Dopo che diciottomila litri di combustibile sono spariti nella notte nell'impianto di Arceto

REGGIO EMILIA – Diciottomila litri di carburante spariti nella notte per un valore di 25mila euro, più i danni all’impianto. I ladri, con un grosso mezzo autocisterna, sono andati nel distributore Scat di Arceto durante la notte, hanno messo dei birilli da cantiere per far sembrare che fosse in corso un’attività di manutenzione e poi, con un grosso tubo, hanno aspirato il carburante dopo aver forzato i chiusini e se non sono andati con il bottino. Nove mesi fa avevano colpito un distributore Scat a Cavazzoli esattamente nello stesso modo.

Andrea Salsi, vicepresidente di Assopetroli-Assoenergia e presidente della Scat, lancia l’allarme: “A Reggio Emilia e Modena ci risulta che si stiano verificando furti analoghi. Oltre all’elevatissimo danno economico e agli impianti, c’è una grave questione di sicurezza su cui vogliamo sensibilizzare tutti: istituzioni e forze dell’ordine. Prelevare combustibile forzando gli impianti e trasportarlo su strada con mezzi non idonei è pericoloso per le persone, gli automobilisti e per i possibili danni ambientali. I nostri mezzi e i nostri operatori quando maneggiano il carburante rispettano tutte le norme di sicurezza del settore, ovviamente i ladri no”.

Secondo Salsi “esiste un mercato parallelo e illegale che vende questo prodotto e c’è qualcuno che illegalmente lo compra”.

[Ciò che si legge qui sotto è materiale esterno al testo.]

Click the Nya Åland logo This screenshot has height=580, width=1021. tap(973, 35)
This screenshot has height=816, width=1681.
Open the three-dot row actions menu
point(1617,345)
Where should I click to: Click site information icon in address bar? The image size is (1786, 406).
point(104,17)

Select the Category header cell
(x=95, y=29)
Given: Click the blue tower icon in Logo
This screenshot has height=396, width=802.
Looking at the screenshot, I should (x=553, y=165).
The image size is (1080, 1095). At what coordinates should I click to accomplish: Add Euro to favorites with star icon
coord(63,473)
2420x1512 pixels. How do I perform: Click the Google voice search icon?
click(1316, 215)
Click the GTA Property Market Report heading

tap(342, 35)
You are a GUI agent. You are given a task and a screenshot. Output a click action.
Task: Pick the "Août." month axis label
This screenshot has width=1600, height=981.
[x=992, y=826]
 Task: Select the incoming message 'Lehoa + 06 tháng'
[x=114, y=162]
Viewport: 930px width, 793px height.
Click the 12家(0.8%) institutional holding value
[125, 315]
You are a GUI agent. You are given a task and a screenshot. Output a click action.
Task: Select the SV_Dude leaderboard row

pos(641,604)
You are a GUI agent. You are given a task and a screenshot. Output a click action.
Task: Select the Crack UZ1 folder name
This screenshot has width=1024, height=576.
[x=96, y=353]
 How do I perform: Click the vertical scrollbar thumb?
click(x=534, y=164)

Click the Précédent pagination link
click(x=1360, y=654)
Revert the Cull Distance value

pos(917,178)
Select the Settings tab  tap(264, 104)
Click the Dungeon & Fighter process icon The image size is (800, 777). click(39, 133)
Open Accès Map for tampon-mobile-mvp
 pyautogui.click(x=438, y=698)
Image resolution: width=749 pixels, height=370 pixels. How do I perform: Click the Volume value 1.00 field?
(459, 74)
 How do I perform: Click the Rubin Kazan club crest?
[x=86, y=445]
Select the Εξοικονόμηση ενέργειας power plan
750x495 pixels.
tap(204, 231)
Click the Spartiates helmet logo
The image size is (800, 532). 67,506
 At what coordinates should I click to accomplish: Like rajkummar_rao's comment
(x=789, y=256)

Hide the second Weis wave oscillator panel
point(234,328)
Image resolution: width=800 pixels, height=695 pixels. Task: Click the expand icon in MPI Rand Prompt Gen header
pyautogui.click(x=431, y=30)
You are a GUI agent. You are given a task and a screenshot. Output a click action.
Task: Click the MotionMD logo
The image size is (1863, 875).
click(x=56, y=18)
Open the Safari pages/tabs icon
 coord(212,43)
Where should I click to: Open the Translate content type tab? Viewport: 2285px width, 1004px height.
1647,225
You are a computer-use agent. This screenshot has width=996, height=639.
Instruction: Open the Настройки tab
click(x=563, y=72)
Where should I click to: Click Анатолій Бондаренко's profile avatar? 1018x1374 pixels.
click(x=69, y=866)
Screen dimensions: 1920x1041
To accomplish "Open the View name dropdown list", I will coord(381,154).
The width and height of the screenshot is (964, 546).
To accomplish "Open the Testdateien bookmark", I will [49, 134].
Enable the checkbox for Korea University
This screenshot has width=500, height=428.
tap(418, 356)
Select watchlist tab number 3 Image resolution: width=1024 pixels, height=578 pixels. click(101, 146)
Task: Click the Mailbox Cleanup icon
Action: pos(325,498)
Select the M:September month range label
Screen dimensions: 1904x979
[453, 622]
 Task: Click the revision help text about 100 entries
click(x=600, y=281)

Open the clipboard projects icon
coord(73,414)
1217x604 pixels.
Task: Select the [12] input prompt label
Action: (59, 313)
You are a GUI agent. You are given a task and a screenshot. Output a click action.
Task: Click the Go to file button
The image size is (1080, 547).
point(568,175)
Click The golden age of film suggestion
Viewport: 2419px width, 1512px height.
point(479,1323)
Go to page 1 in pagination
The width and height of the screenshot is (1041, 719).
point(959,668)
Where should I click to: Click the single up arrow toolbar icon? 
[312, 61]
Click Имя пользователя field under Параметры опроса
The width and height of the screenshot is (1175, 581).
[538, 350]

Scat sta rispondendo aumentando le misure di sicurezza. Spiega il presidente della Scat: “I nostri impianti sono già dotati di telecamere e sistemi di allarme delle colonnine automatiche per il pagamento che, in passato, erano il principale obbiettivo dei ladri. Ora stiamo attuando, in 20 impianti, un massiccio e costoso piano di investimento per allarmare ogni chiusino o condotta che colleghi con il carburante. Collegando il tutto ad un “cervellone informatico centrale” che rileva il calo anomalo del carburante e attiva i vari sistemi di protezione”.

E conclude: “Dall’altro lato però chiediamo aiuto alle forze dell’ordine per contrastare questo tipo di furti che, ribadiamo essere pericolosi per ciò che potrebbe accadere. Per rubare grandi quantità di carburante servono grossi mezzi, attrezzature, più persone, ore di tempo, per questo auspichiamo maggiore attività di indagine per riuscire a catturare i colpevoli da parte delle forze dell’ordine. A farne le spese spesso sono gli stessi gestori dell’impianto, persone che svolgono un duro lavoro vanificato da furti di questo tipo”.